When the Alexander Road High School cast took to the stage this week for their post-apocalyptic version of William Shakespeare’s Romeo and Juliet, the pupils donned 22 unique steampunk masks made by a parent.

Corinne Calder, 49, of Sunridge Park, has helped build theatre props for her child’s plays for the past five years

But this time, the teenagers’ rendition of Shakespeare’s famous love story saw them kitted out in metal-look masks that were uniquely designed for each of them.

The masks were made from scraps of jewellery, plastic, old watches and bottle caps.

“The masks reflect the edgy take on the classic tale of Romeo and Juliet set during the end of the world, where everyone is forced to wear gas masks,” Calder said.

“I am a creative individual and I enjoy any craft project and the process of making these masks has been absolute fun.

“I had to make them look as real as possible but not topheavy because the pupils have to wear them on stage for long periods of time,” she said.

Calder, who is the props coordinator, said she was going to miss the job as her daughter would matriculate this year.

“I have been involved in all the plays since my daughter, Megan, started at the school and I really don’t know if I will still be involved next year.

“This is very much like having a baby – each year I say I am not going to do it and then closer to the time, I think it won’t be that bad,” she said.

The cast is made up of mostly drama pupils, with the average age 16.
“I also see creating things as a stress release and healing therapy for me,” Calder said.

“The instruction I was given was that the pupils needed masks for the theme, and I am pleasantly surprised at how they turned out.

“The result is much better than what I anticipated and the kids love them.

“I noticed when they wear the masks there is a sense of pride which is a great feeling for me as well.

“I am amazed at just how good these kids are at evoking emotion on stage and telling this story so beautifully – a few tears have rolled just watching their hard work on stage come together,” Calder said.

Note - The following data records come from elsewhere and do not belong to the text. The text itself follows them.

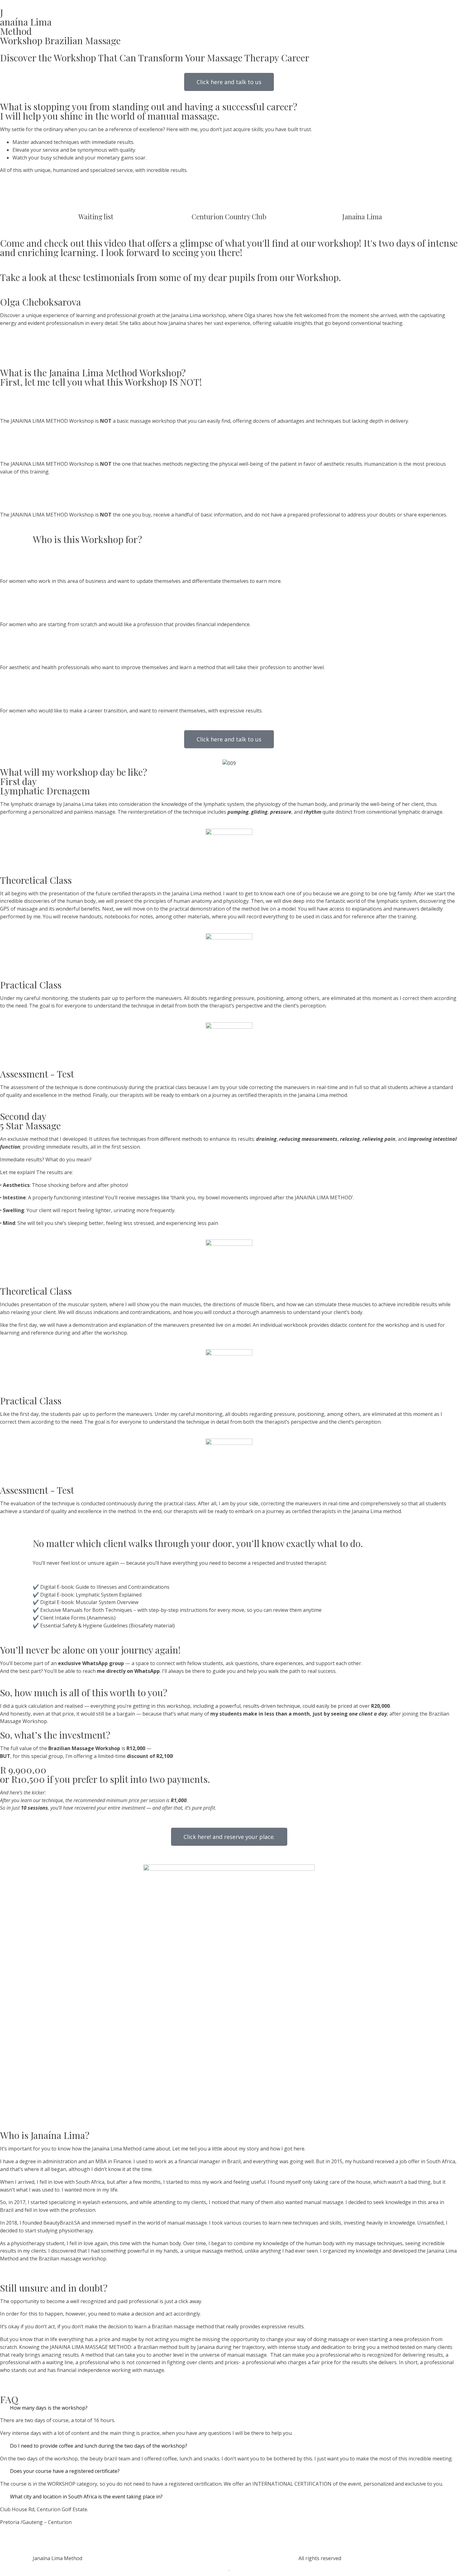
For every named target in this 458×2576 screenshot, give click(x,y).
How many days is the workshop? (49, 2407)
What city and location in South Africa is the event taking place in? (86, 2496)
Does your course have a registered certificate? (65, 2471)
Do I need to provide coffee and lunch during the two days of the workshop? (98, 2445)
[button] (3, 324)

The rough-around-the-edges play sees the pupils make use of a motorbike and a VW Beetle shell on stage.

Calder’s previous plays include Shrek and The Addams Family.

“This year’s process of making the masks was a lot shorter than last year and I really enjoyed it because I had creative free rein over the masks.

“Last year’s The Addams Family props took about three months to complete, which was quite intense.

“I have already received purchase offers for the masks once the show is done but I am really proud of my work with these.”

The play at the school ends on Saturday.